*Tasks to carry out:*
(a) Answer these questions about the forum thread below on Uber surge pricing, each on its own line marked (i), (ii), (iii): (i) In which city does Cvillegordo drive? (ii) How many days a week is Cvillegordo in the DC or Baltimore area? (iii) According to Illini, where do they pay surge?
(b) Carry on the forum thread about Uber surge pricing, picking up after its final post.

** Opening Source extract block **

# WTF surge everywhere except where I drive



## Cvillegordo (Oct 30, 2019)

I drive in Charlottesville, VA, surge amounts greater than $2-$4 are very rare. I'm in DC or the Baltimore area about 2-4 days a week for non-uber reasons, and it always seems to look like this;










WTF?


----------



## Five Stars (Oct 24, 2019)

Your not alone...I promise you that. My screen looks all too familiar, all too often.


----------



## Amos69 (May 17, 2019)

YES ghost surge is real


----------



## Saquan (Oct 15, 2018)

Surge surge everywhere 

drivers started coming back month ago looks like they said not worthit

my area Uber keeps playing low high with bonus week to week
Low no one drives so

stsy homedrivers
I’ll make the cash

plus gas so high I think got people at home


----------



## Illini (Mar 14, 2019)

Why would they pay surge where you're at? They pay surge where nobody is at.


----------



## goneubering (Aug 17, 2017)

Amos69 said:


> YES ghost surge is real


The Algorithm knows all.

** Closing Source extract block **
** Opening Source data block **

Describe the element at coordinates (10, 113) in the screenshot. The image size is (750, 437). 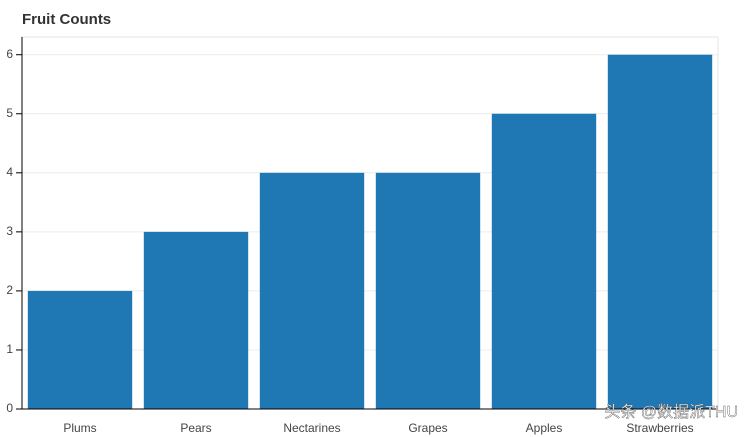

** Closing Source data block **

*Set of answers:*
(a)
(i) Charlottesville, VA
(ii) 2-4 days a week
(iii) Where nobody is at

(b)
----------



## Cvillegordo (Oct 30, 2019)

Illini said:


> Why would they pay surge where you're at? They pay surge where nobody is at.


Clearly so.


----------



## NauticalWheeler (Jun 15, 2019)

Is that a surge downtown or are you just happy to see me?


----------



## ANT 7 (Oct 14, 2018)

Every morning when I log into the app (but don't go online) it shows pretty much the entire city surging like mad.

Yeah right......at 630 AM.....lol.

I start driving to my staging area which is 15 minutes and 10 kms away. At about the half way mark when the app realises that I am not falling for their BS the surge seems to disappear.

Make your own conclusions........Mmmmmmkay.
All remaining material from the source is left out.